Di mana waktu menelan kelegaan. Dan, ketika kita hanya bisa tertunduk tanpa
menengadah.
Di
sana, sebuah ruangan berkilauan yang diberi pembatas berdinding kayu. Matahari
tak pernah lepas menyengat, angin enggan menyapa dalam penat. Jejak-jejak yang pernah ditinggalkan tak akan
pernah terhapus, walau setahun, dua tahun bahkan berabad-abad berlalu. Biar
jadi cerita, saksi bisu kaki-kaki meja dan kursi yang akan bercerita dari masa
ke masa tentang kita; salah satu penghuni ruangan yang terbagi di tengahnya
Lantai
ini, bukan lantai terakhir kita berlari. Bukan akhir dari perjuangan kita
meniti setiap tangga di lantai sebelumnya. Ini adalah awal, kawan. Sebuah gempita
dan gemerlap yang berterbangan bagai embun berkilauan di siang hari.
Dan,
pada saatnya nanti tiba, biarlah kita singgah sejenak, berbagi kabar bersama
untuk sekian lama. Mengingat masa ini, bernostalgia.
II
Kepada
kawan putih abu-abu, yang kini akan terpisahkan oleh waktu. Bukan saatnya,
berelegi kawan. Bukanlah tragedi yang harus ditangisi, melainkan kisah yang
harus lekat di memori.
Ingatkah
saat awal kita berpijak, memilin angan sambil beralksiah pada saksi-saksi bisu
di lantai paling dasar gedung tua? Ingatkah
kawan, saat pertama kita berada. Di hadapkan pada dua pilihan. Ingatkah kawan,
masa-masa transisi dan perjuangan dari titik balik putih biru? Kita yang biru,
harus menghadapi abu-abu yang kelabu.
Mega
mendung yang kelabu, menggelung di langit-langit sana. Seakan ingin menderas,
menguapkan ribuah hujan yang tak terkira? Habislah kita, beragam rintangan
menghadang. Kisah baru akan terlaksana.
Dan,
biru langit itu kini berubah, abu-abu kelabu yang terbang tinggi. Bercerita ia
tentang hujan dan badai. Kisah kelabu putih abu-abu. Menyiratkan elegy yang
berkidungkan matahari yang memudar.
Tapi,
kawan, benarkah abu-abu itu adalah kidung di siang hari?
III
Kepada
kawanku yang berselonjor di pertengahan ketinggian gedung. Lantai dua yang
temaram. Lantai dua dengan dua kubu yang bersebelahan. Sebuah kisah baru dan
kehidupan baru. Kita berada pada satu bujur, melintang di lantai yang sama.
Menyapa di balik kayu-kayu yang berdecit menghela.
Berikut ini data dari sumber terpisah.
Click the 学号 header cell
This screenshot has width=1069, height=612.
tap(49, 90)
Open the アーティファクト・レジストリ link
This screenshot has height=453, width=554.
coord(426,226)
Ingatkah tentang sebelumnya? Masa sebelum kita
berada di lantai dua. Tentang kebimbangan dua pilihan. Langkah yang kadang tak
pasti, kebingungan mencari arah. Mencari kubu yang diinginkan. Hingga akhirnya
tersandung di lantai satu setengah.
Kelelahan.
Kehilangan arah. Menangis dalam diam. Ini lebih dari sulit dari kebiruan yang
dulu, kawan. Abu-abu ini begitu pekat, sampai menembus kabut pun hanya akan
membuat kita tersesat.
Tapi,
ingatkah kawan? Bahwa kita tidak sendiri. Kita ada di sini bersama-sama,
menautkan tali temali kita. Saling meyakinkan, saling memberi harapan. Bahwa
kita, pasti bisa melalui semua ini tanpa harus beradu dengan badai lagi.
Ingatkah
kawan?Jari jemari kita saling memberi keyakinan. Kita bangkit lagi, melangkah
dengan ketinggian yang lebih pasti. Kita berlari bersama walau berbeda kubu.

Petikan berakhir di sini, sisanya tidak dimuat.